[erlang-questions] Never let it fail!

Fri Nov 3 04:57:46 CET 2006

Jay Nelson <jay@REDACTED> drew our attention to

	http://www.cs.utexas.edu/users/wcook/Drafts/2006/RinardOOPSLA06.pdf

http://www.cs.utexas.edu/users/wcook/Drafts/2006/RinardOOPSLA06.pdf

It takes guts to stand up in public and say
    "Can achieve previously inconceivable levels of cluelessness (and
     therefore functionality) in successful deployed systems"
and
    "Software should be [...] not correct"
and
    "If you want to reduce cost and difficulty of producing
     acceptable software
     * Make more errors acceptable
     * Leave more errors in system"

(Or, "Everything would be fine if users would learn to love the lash.")
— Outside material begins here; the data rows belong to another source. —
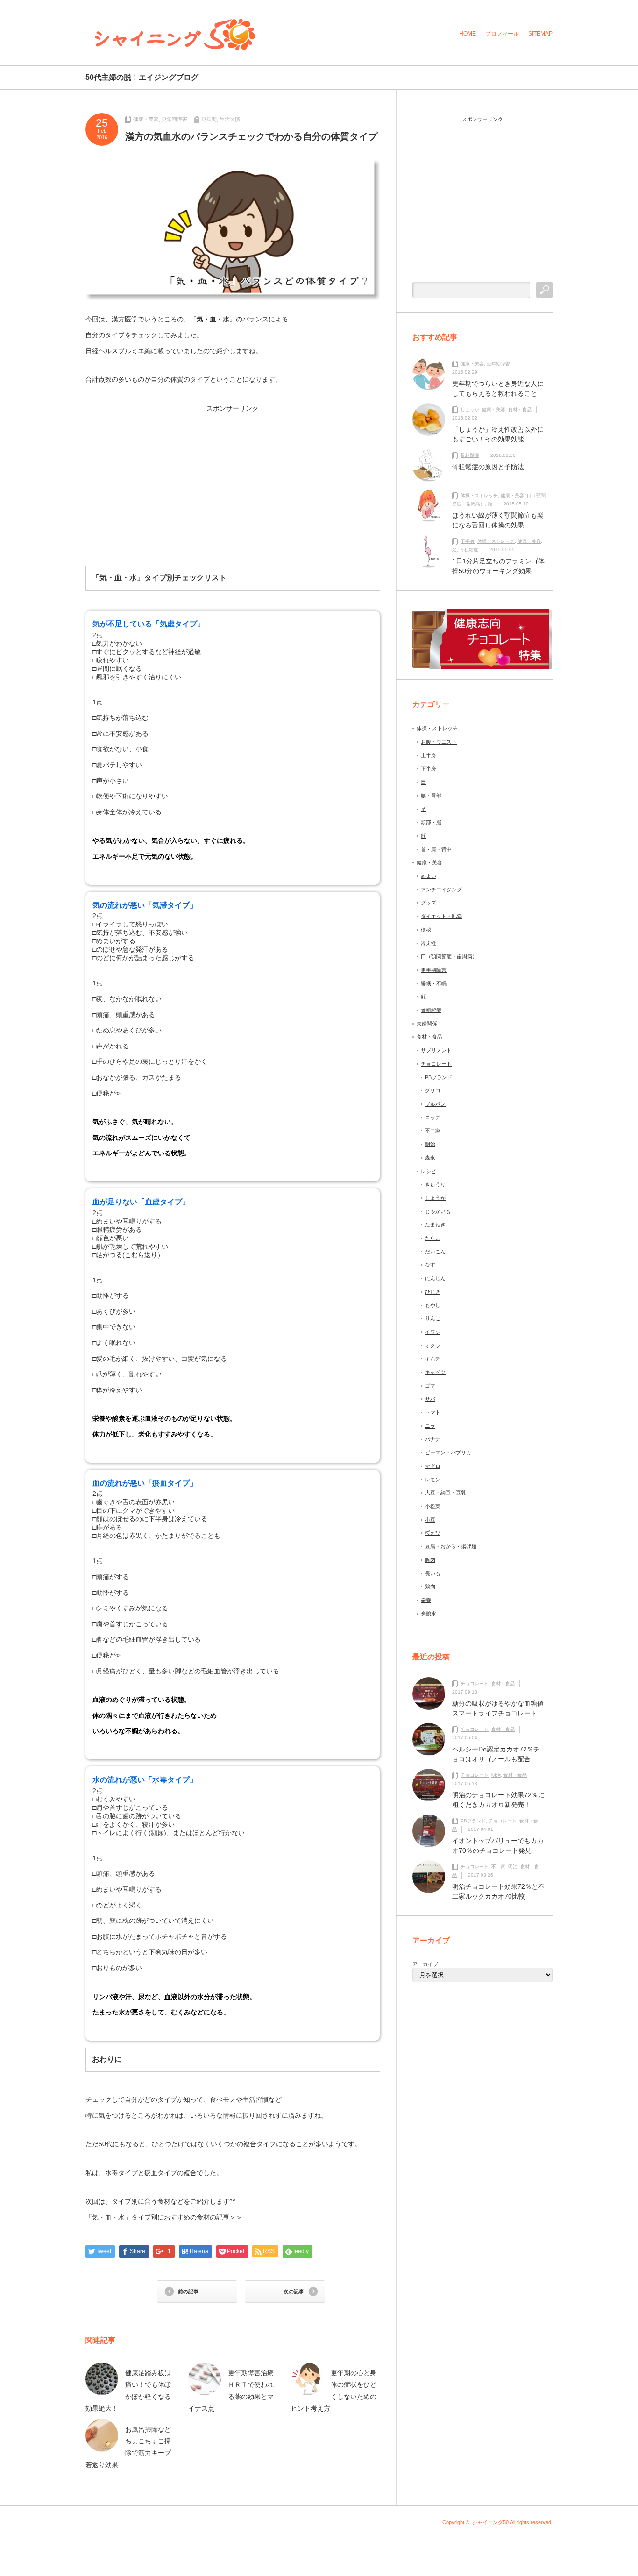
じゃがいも (438, 1211)
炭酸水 (428, 1613)
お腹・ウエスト (439, 742)
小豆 (430, 1520)
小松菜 (432, 1506)
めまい (428, 876)
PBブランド (438, 1077)
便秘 (426, 929)
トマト (432, 1412)
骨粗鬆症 (470, 455)
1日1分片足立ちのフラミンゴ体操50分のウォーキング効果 (498, 566)
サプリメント (436, 1050)
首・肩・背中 (436, 849)
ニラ (430, 1426)
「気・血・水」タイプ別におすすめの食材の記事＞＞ (163, 2217)
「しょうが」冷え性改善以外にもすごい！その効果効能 (498, 434)
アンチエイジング (441, 889)
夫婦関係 (427, 1023)
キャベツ (435, 1372)
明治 (430, 1144)
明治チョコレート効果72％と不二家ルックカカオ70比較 (498, 1891)
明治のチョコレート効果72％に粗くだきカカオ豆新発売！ (498, 1799)
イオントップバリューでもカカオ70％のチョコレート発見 (498, 1845)
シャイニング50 (490, 2522)
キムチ (432, 1358)
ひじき (432, 1292)
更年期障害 (174, 119)
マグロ (432, 1466)
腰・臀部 (431, 795)
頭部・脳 (431, 822)
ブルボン (435, 1104)
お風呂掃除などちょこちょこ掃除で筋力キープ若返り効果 (128, 2447)
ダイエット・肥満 (441, 916)
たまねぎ (435, 1224)
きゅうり (435, 1184)
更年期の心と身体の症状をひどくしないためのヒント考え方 (333, 2390)
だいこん (435, 1251)
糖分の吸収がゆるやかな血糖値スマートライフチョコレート (498, 1708)
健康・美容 (146, 119)
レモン (432, 1479)
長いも (432, 1573)
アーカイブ (425, 1964)
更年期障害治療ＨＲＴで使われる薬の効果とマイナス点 (231, 2390)
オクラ (432, 1345)
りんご (432, 1318)
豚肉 (430, 1560)
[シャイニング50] (175, 34)
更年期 (209, 119)
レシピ (428, 1171)
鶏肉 (430, 1586)
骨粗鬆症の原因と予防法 (488, 466)
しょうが (470, 409)
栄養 (426, 1600)
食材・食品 (520, 409)
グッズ (428, 902)
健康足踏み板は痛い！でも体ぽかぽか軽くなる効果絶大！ (128, 2390)
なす (430, 1264)
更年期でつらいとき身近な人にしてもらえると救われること (498, 388)
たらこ (432, 1238)
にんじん (435, 1278)
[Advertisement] (161, 476)
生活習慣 (230, 119)
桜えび (432, 1533)
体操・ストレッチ (479, 495)
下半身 (468, 541)
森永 (430, 1157)
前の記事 (188, 2291)
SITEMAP (540, 33)
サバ (430, 1399)
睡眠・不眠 (434, 983)
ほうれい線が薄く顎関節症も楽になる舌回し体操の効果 (498, 520)
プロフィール (502, 33)
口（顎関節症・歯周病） (449, 956)
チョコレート (436, 1064)
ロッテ (432, 1117)
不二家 (432, 1130)
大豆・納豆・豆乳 (445, 1492)
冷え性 (428, 943)
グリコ (432, 1090)
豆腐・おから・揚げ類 (450, 1546)
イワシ (432, 1332)
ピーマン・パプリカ (448, 1452)
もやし (432, 1305)
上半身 (428, 755)
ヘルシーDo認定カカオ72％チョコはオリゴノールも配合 (496, 1754)
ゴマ (430, 1385)
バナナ (432, 1439)
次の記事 (294, 2291)
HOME (467, 33)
Hey, I'm using some software like that right now.  I was trying to
copy and paste that text from the PDF file, viewing it in Acrobat
Reader, to this plain old terminal.  My keyboard has a "Copy" key;
this kind of computer has had such a key for, what, 20 years?  And
Acrobat DOES NOT UNDERSTAND IT and doesn't understand that it
doesn't understand it.  Unrecognised keypresses are quietly ignored.
It's only when you paste and get something from half an hour ago that
you discover the cluelessness of Acrobat Reader.  10 minutes of irritation
on my part, several times a week, added up over however many users.
No, we are *NOT* "doing ... Great".  We are creating oceans of low-level
misery that we don't need to, and it's being saying "never mind the
quality, read the feature list" who deserve the blame.

Or take this advice:
[Drat.  That's the FOURTH time I've been caught by Acrobat.  Why is that
the ONLY program I use that doesn't understand the Copy key?]

    "Perform dynamic bounds checks
     Discard out of bounds writes
     Manufacture values for out of bounds reads"
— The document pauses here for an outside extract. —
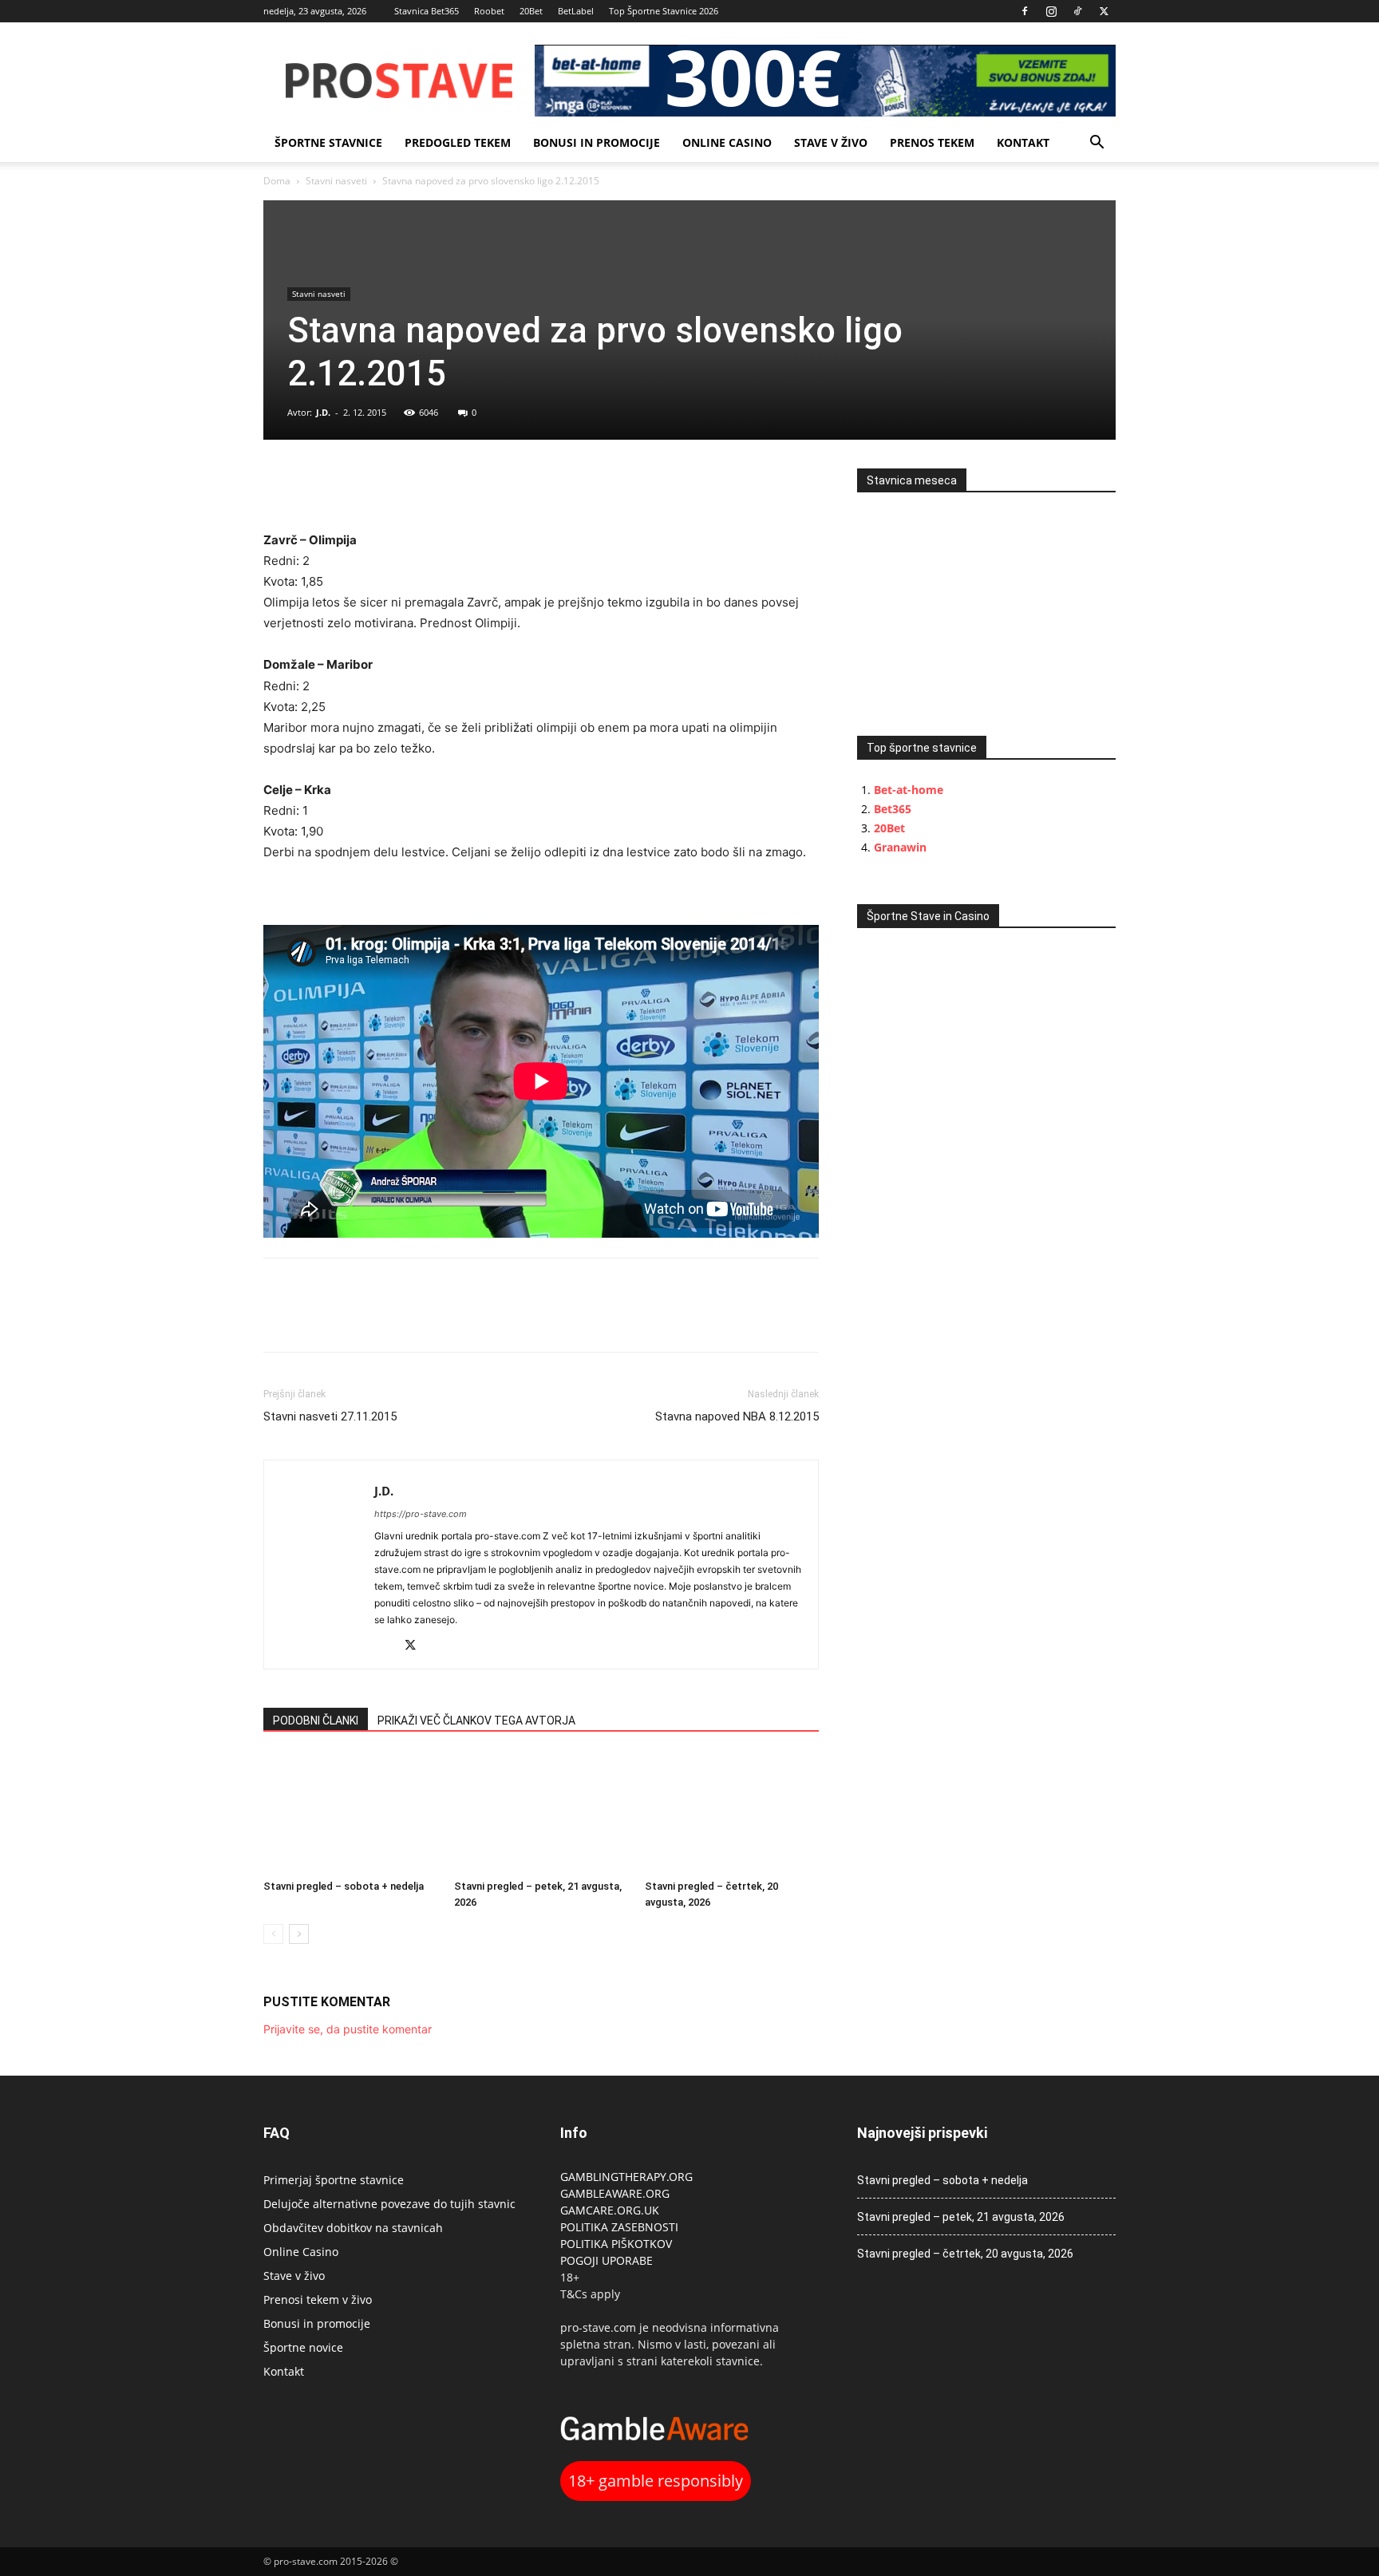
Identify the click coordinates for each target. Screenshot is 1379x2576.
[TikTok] (1077, 11)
Telling people that their programs should be allowed to go around
hallucinating certainly takes guts.  I'm not sure it takes a brain.

Their advice further on about hiding memory leak problems reminds me
of a science fiction story I read in Analog several years ago.  In outline,
someone had developed a general medical treatment box -- didn't do surgery
or handle broken bones, but did handle infectious diseases, cancer, and
auto-immune type stuff.  (Basically by using gobble-de-good to stimulate
the body's own defences.)  Wonderful, everyone is fine, but now there is
this new social problem:  Box addicts, who find they have to take a
treatment every day or they don't feel well any more.  Punchline:  Smallpox
has made a comeback, the Box addicts weren't addicts at all, they were
genuinely sick, and the Box was masking their symptoms and thereby helping
Smallpox to spread.  I think you can see the relevance of this to the idea
of *hiding* memory leaks (or any other kind of problem) instead of logging
and restarting so that someone KNOWS about the problem and can fix it.

These slides are starting to scare me, people.

What kinds of errors do they talk about?

    - reading outside the bounds of an array.
      Indexing outside a tuple is caught in Erlang.

    - writing outside the bounds of an array.
      There is no such thing as writing into an array in Erlang;
      this kind of error cannot happen.

    - memory leaks due to failing to call free.
      There is no free() in Erlang; this can't happen quite as simply.
      (You _can_ get stuff retained longer than you expected, though.)
      If one process starts stealing all of memory, you can just kill it.

Their laudable aim is SURVIVABLE software; software where the presence of
a fault doesn't mean the loss of a service.  But Erlang gives you that in
a much simpler, much safer, and agreeably biological way:  apoptosis plus
the OTP behaviours.  Apoptosis is when a cell that gets into trouble
kills itself.  The organism can grow another one.  In the same way, an
Erlang process that starts going insane ISN'T told "that's wonderful,
hallucinate and survive", it is killed, and the supervisor or whatever
can grow another one.

To twist a famous quotation, on reading this idea about trying to build
robust large scale systems in an unsafe language originally designed for
systems about as powerful as a modern wristwatch, by means of catching
what few errors the language _can_ catch and pretending they never happened,
my reaction is

    It's magnificent, but it isn't sane.

Oh, oh!  The woodpeckers are coming!